Matt Dula

Collaborators: Cory Hilton, Anton Schlegel, Derek Bowman

# Memory and Performance

The lecture covered how data flows through a computer in order to execute our code. Most importantly, we introduced the memory hierarchy, the fetch-execute-store cycle, and the basic idea of how data is laid out in memory (also called **data locality**)

In this workbook, you'll put these ideas together to learn:
* why NumPy arrays are faster than lists for particular kinds of applications
* why some methods of creating lists are faster than others

Future lessons will build on this understanding of data locality and how it impacts performance, as well as the ability to time code execution.

---
## Diagraming Memory Flow

In the last part of lecture, we introduced **cache lines** as well as the implementation underlying **Python lists** and **NumPy arrays**. 

The structure of NumPy arrays let's them take advantage of cache lines due to high data locality.

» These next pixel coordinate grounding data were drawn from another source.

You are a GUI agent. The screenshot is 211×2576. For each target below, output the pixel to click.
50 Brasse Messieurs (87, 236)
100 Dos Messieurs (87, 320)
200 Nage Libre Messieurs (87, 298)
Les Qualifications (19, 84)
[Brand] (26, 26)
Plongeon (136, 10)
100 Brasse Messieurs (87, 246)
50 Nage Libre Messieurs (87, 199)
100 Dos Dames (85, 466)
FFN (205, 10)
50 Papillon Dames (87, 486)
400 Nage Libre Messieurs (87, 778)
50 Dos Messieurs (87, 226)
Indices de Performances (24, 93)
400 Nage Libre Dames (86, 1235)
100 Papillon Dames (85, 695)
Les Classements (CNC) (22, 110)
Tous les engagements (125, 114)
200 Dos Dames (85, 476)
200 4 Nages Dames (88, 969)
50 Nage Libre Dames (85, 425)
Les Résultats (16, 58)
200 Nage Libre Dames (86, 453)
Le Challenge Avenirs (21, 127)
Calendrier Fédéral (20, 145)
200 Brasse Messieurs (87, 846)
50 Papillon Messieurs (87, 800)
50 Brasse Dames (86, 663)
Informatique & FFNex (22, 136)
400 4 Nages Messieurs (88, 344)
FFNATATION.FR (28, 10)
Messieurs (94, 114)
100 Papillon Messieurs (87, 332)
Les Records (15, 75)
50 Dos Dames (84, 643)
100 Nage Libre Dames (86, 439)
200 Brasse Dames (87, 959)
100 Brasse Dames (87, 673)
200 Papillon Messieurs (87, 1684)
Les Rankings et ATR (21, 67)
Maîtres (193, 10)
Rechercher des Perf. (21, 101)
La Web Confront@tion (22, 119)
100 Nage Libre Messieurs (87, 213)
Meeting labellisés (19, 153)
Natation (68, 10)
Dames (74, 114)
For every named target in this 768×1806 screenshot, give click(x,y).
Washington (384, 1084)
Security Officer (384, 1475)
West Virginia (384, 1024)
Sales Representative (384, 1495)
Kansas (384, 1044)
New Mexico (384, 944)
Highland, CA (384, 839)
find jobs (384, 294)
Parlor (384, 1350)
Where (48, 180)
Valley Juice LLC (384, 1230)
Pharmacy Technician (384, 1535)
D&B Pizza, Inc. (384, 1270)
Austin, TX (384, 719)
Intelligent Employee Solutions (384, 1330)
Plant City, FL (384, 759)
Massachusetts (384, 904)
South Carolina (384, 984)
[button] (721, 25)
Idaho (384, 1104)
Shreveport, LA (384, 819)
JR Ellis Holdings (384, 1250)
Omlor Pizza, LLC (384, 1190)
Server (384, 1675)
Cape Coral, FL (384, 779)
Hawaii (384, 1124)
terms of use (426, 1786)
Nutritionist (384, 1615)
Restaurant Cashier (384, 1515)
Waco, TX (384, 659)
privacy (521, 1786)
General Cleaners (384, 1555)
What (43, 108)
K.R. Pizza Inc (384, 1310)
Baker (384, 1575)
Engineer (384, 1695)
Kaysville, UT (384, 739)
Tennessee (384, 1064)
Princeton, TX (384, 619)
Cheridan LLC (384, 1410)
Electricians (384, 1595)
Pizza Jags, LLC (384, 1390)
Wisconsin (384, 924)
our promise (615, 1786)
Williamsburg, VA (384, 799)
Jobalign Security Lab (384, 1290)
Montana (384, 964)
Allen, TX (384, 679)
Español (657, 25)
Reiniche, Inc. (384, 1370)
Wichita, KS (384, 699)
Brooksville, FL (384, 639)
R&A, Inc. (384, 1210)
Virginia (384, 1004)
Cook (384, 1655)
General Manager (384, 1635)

For simplicity in the following exercises, **you only need to consider RAM and L1 cache.** We'll use these to represent the whole memory hierarchy (e.g. ingore L2 and L3 cahces). Assume the L1 cache is large enough that it can hold many cache lines and we don't have to worry about data being deleted from it. Also assume that the CPU's registers are so small it is very unlikely that they see any data re-use.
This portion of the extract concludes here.